# Start of DATA LISTING
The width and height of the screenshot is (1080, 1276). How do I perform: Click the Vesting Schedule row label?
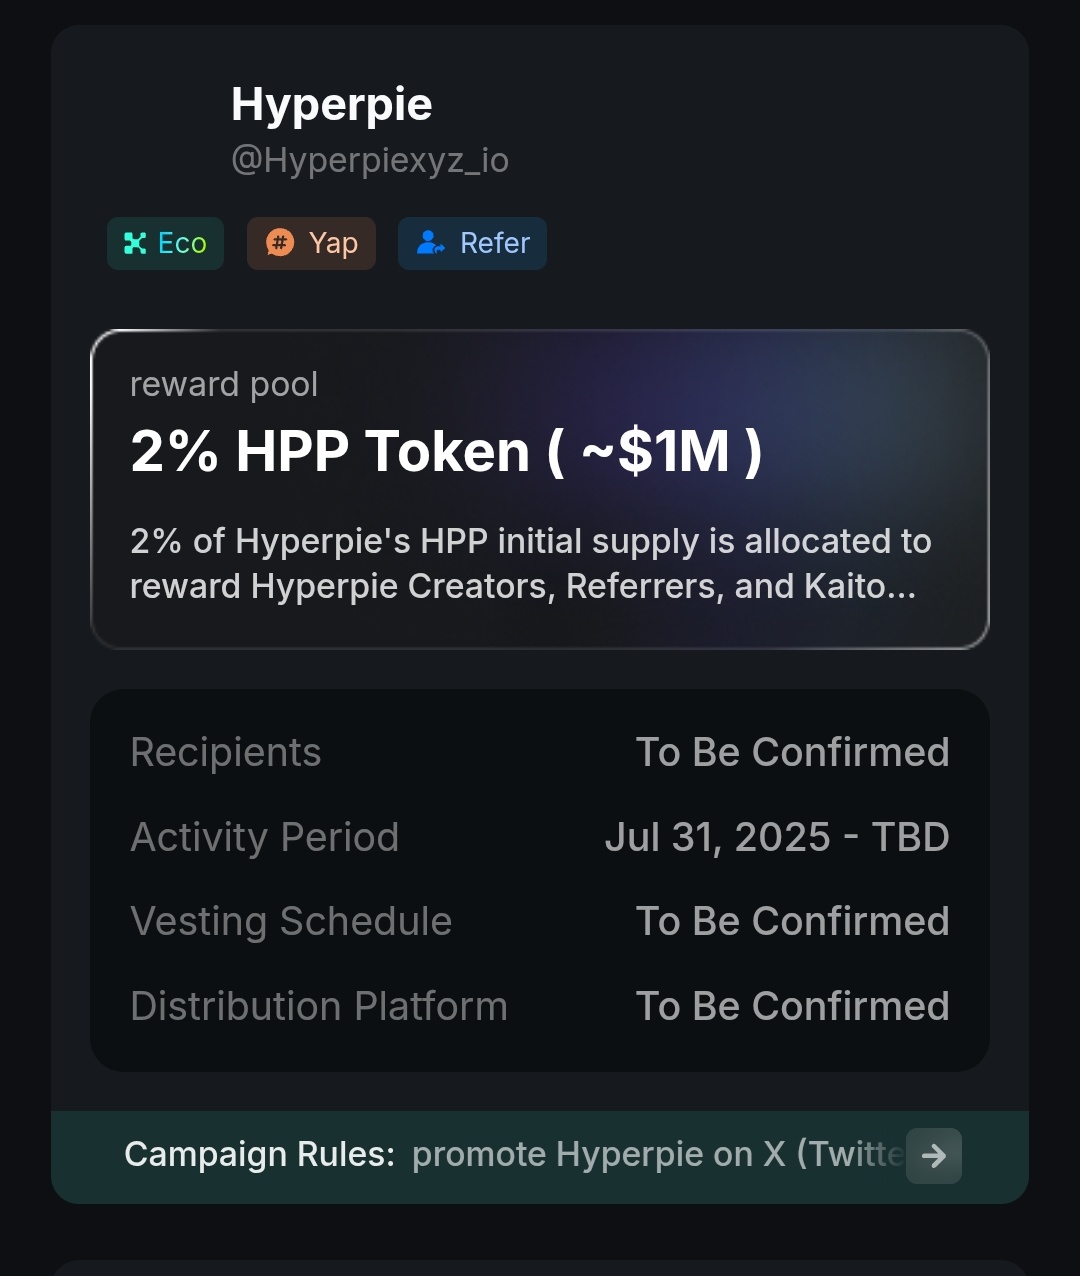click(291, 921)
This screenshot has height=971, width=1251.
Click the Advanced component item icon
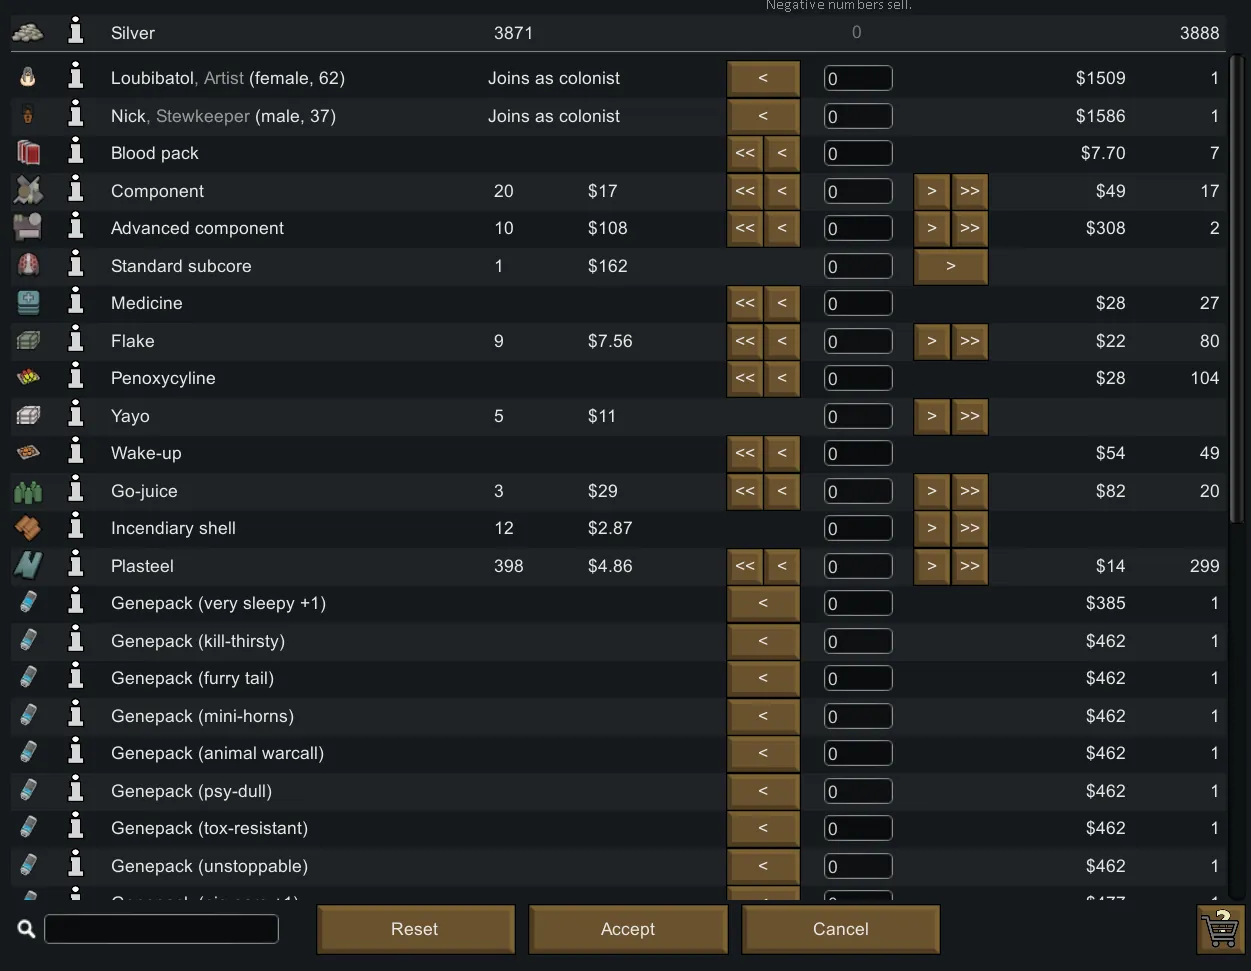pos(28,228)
# End of DATA LISTING
# Start of DATA LISTING
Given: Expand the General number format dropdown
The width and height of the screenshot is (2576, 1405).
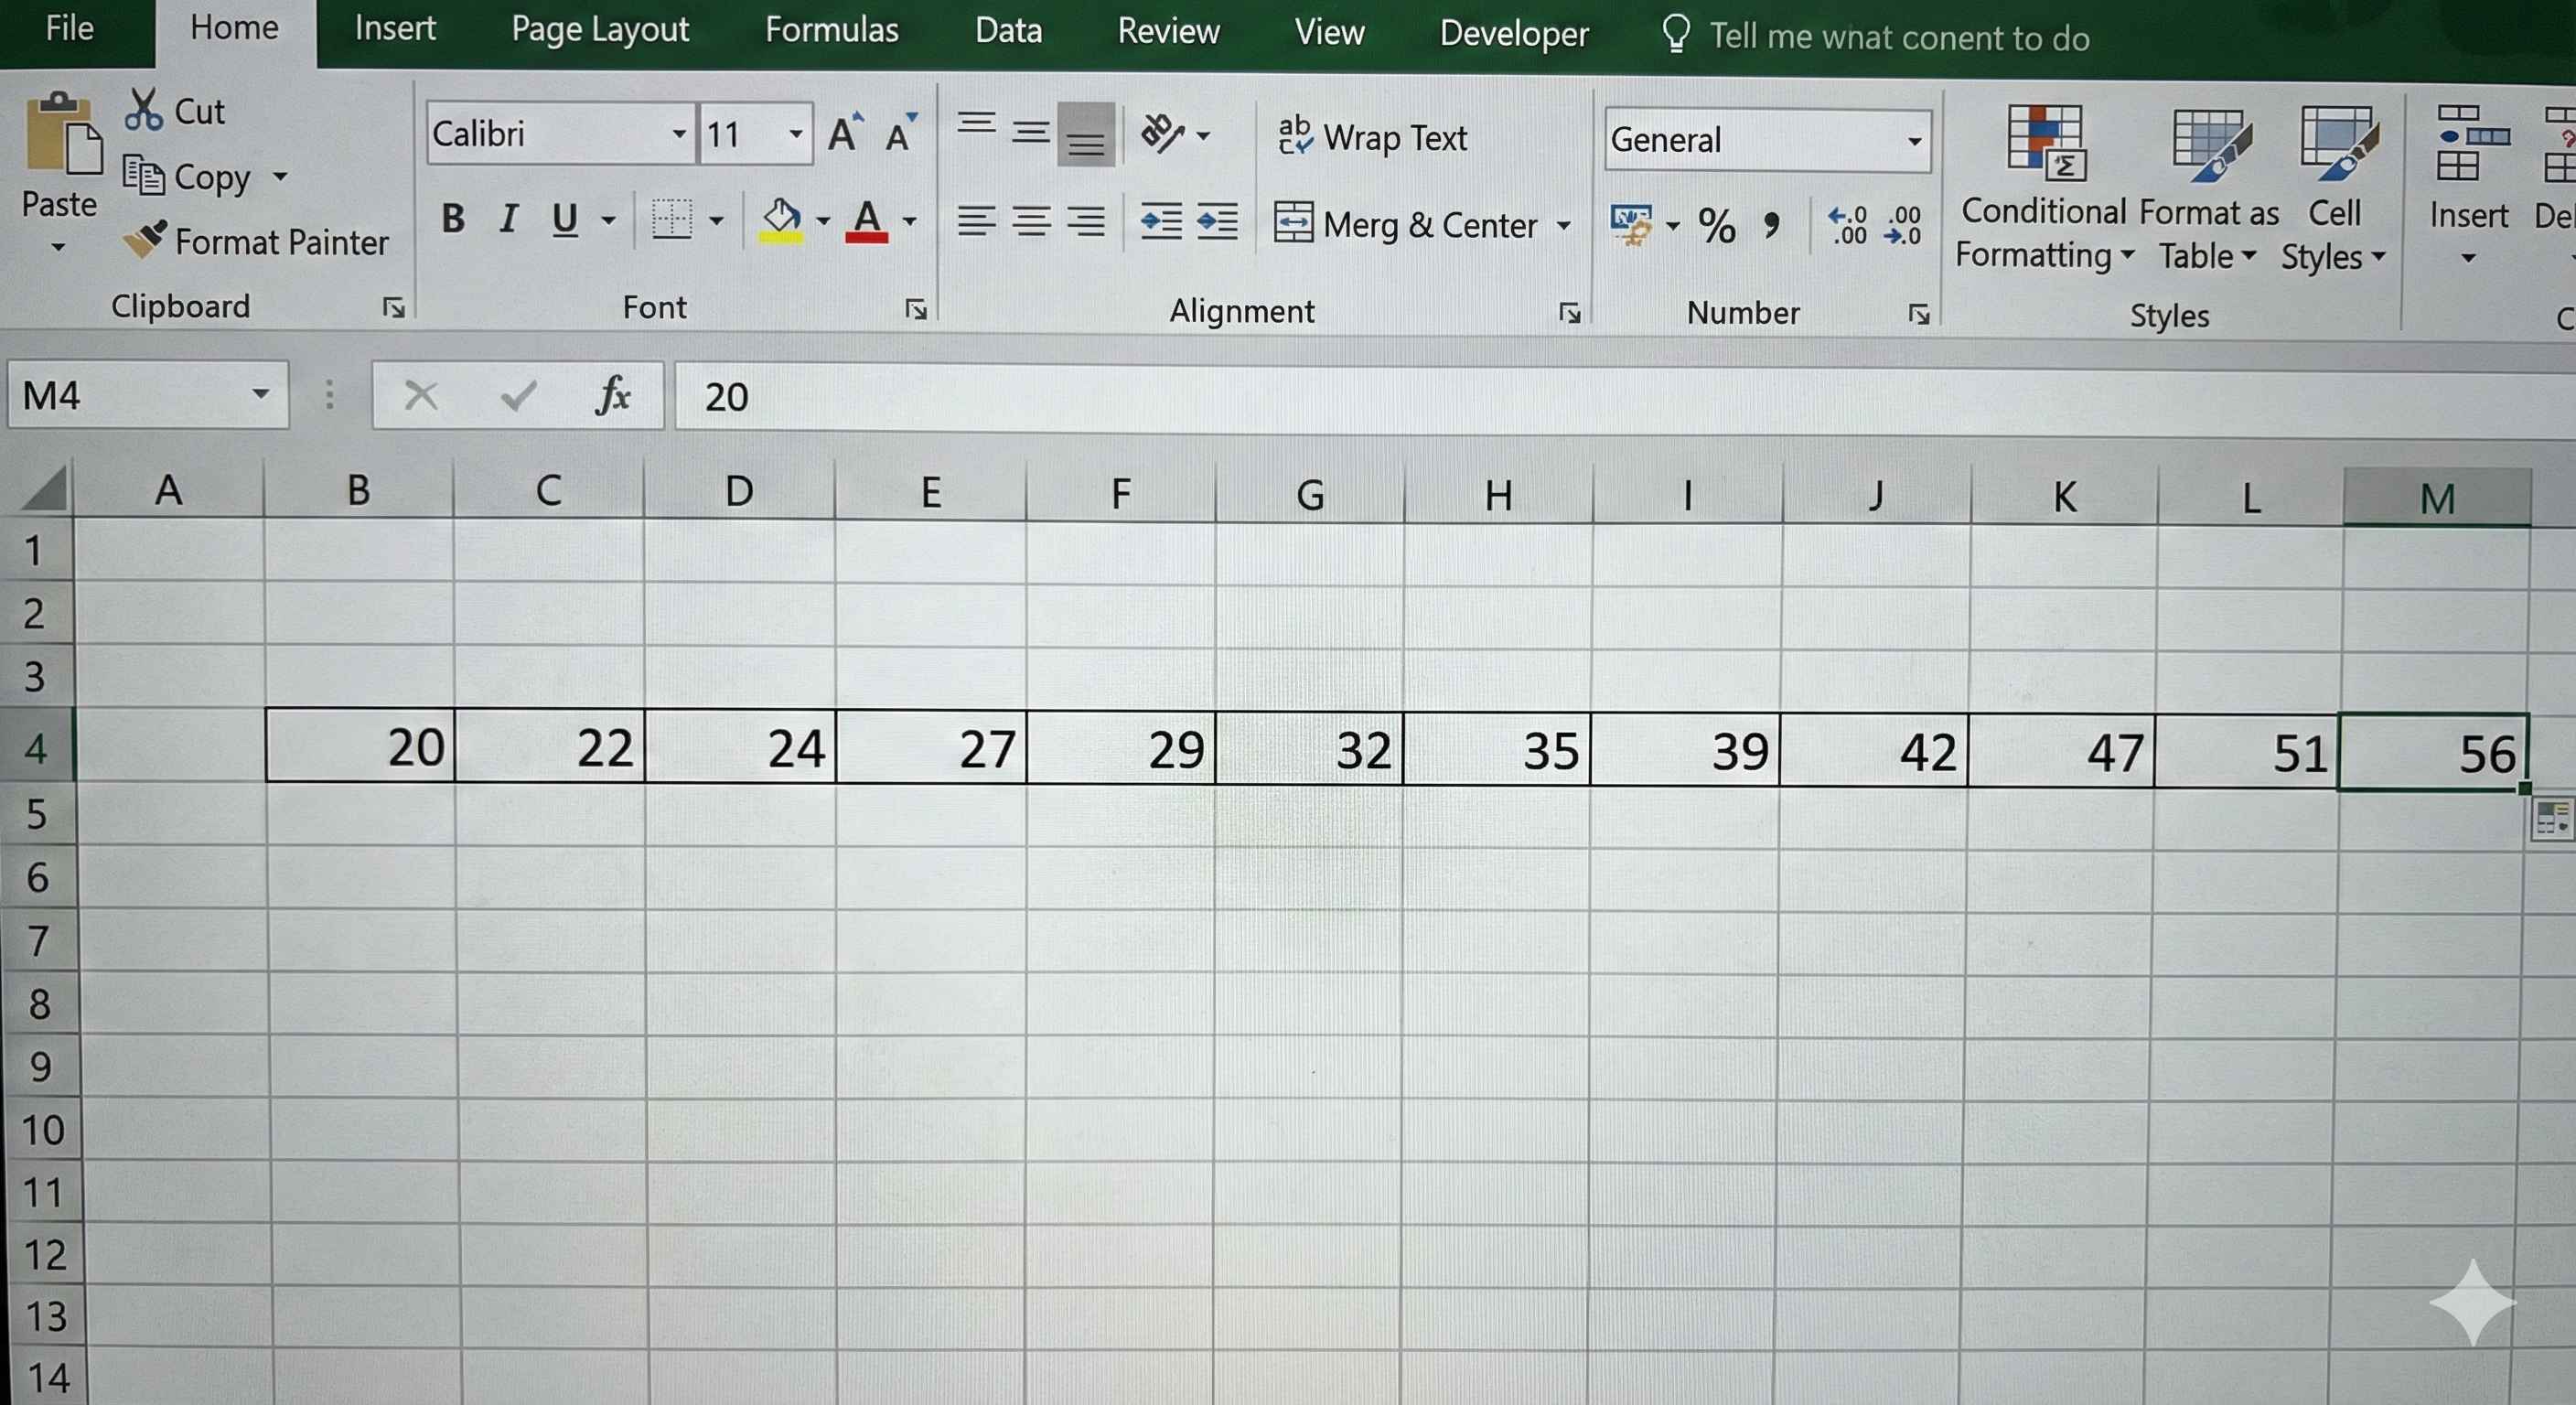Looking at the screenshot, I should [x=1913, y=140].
# End of DATA LISTING
• _SET TASK_: Give back, word for word, the stretch of lines from the line containing "Given: Expand the" through the line containing "Looking at the". Leave the pictures out of your answer.

• _RESULT BELOW_:
Given: Expand the General number format dropdown
The width and height of the screenshot is (2576, 1405).
Looking at the screenshot, I should [x=1913, y=140].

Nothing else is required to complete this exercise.